The other way to learn Korean in Korea is to get a girlfriend. Not a boyfriend. A girlfriend. And sleep with them.
And this is next to impossible if you are over 35 and straight and especially if you’re not white and not a male.
It was much easier to study Korean in Seattle where I wasn’t being zapped with an invisible electric fence every other day.
Rant over for now.
“I promise you the up side is that you will understand the culture more if you know the language.”
As another adoptee who repatriated for a semester and who had people tell her “Learn Chinese, it’ll make your life a lot easier!”, I can tell you that learning the would-be native tongue AS AN ADULT is different from growing up IMMERSED in the language, hearing it every minute of every day of every month of every year.
Well, I can just say that this isn’t immersion. I live in an English bubble that I try to pop but no one will let me.
I hear background noise that sounds like Korean, but it’s not directed at me or for my benefit nor is there any point of reference. The only dialogue I experience is in English, and that is maybe one point of contact a day, for maybe two minutes. I am fully dependent on my Korean English co-teachers for discourse, and yet as skilled as they are, they are not conversationalists…
I conduct my classes in English of course, and anything I communicate is translated, which is my only possible exposure to Korean and it comes so fast and furious it is too overwhelming to register.
I mean, Jane has had a horrible time learning Korean after living here five years. We’re just so busy working on TRACK. And she’s been taking classes almost the entire time and even began her stay here as a student. We are trapped in our English roles, her working at the foreign desk of the newspaper she is half surrounded by English as well and prior to that teaching, she was fully surrounded by English.

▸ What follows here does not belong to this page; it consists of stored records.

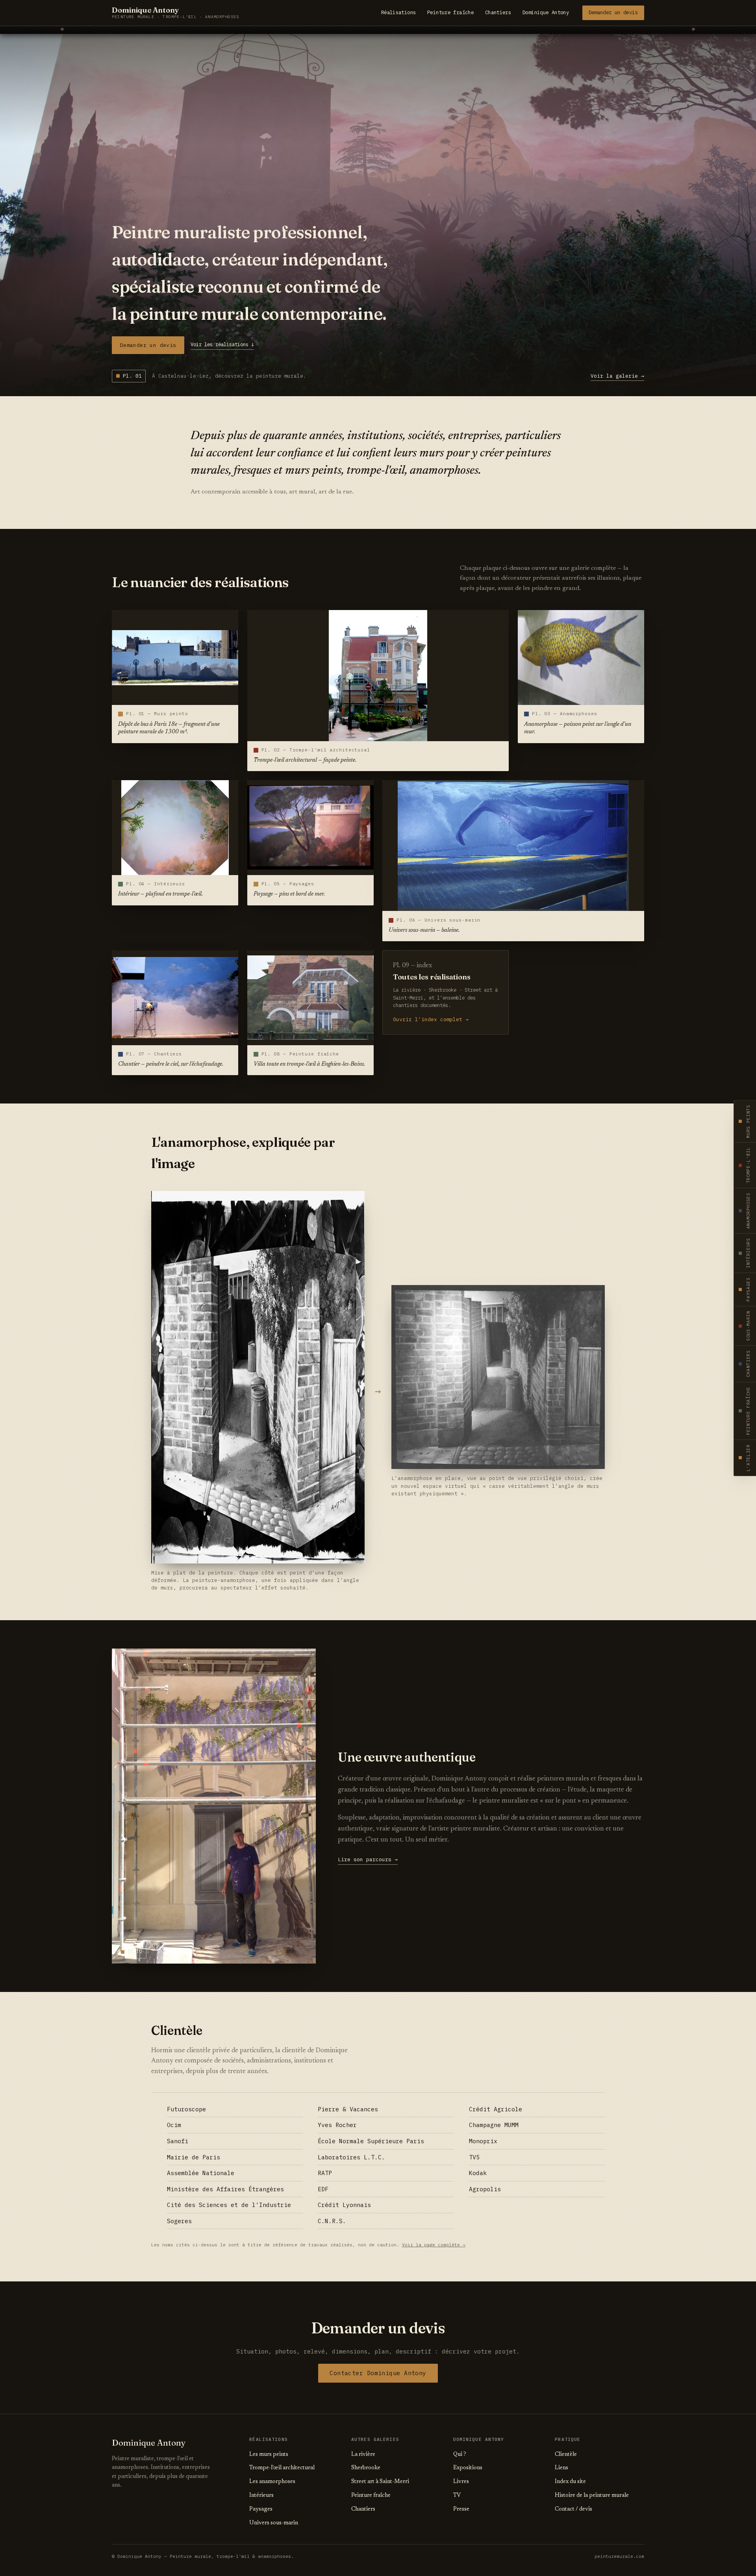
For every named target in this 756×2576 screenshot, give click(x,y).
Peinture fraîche (450, 12)
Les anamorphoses (272, 2482)
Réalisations (398, 12)
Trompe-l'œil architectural (282, 2468)
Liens (561, 2468)
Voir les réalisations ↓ (222, 344)
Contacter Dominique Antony (378, 2373)
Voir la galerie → (617, 376)
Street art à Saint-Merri (380, 2482)
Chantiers (498, 12)
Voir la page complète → (433, 2245)
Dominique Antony (546, 12)
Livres (461, 2482)
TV (457, 2495)
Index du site (570, 2482)
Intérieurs (261, 2495)
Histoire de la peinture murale (592, 2495)
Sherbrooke (365, 2468)
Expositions (467, 2468)
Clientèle (566, 2454)
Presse (461, 2509)
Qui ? (459, 2454)
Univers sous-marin (273, 2523)
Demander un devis (613, 12)
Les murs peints (268, 2454)
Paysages (260, 2509)
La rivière (363, 2454)
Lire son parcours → (368, 1859)
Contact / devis (573, 2509)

There is no such thing as real immersion for an adoptee in Korea because we are trapped as English speakers. The francophones have a horrible time finding work because their English isn’t considered native, but they have a much easier time learning Korean because of it. Even the typical Caucasian Native English Teacher in Korea has a horrible time getting people to speak to them in Korea. The presence of an English teacher means a possibility for free practice in free talking, which comes at a premium price and it is considered a waste of an opportunity to speak to us in Korean.
So to be an ethnic Korean who would like to regain their mother tongue, we are pretty much s.o.l. unless we have money and time to prepare for years before entering any social interactions.
“There is no such thing as real immersion for an adoptee in Korea because we are trapped as English speakers.”
Our brains are trapped within the English language.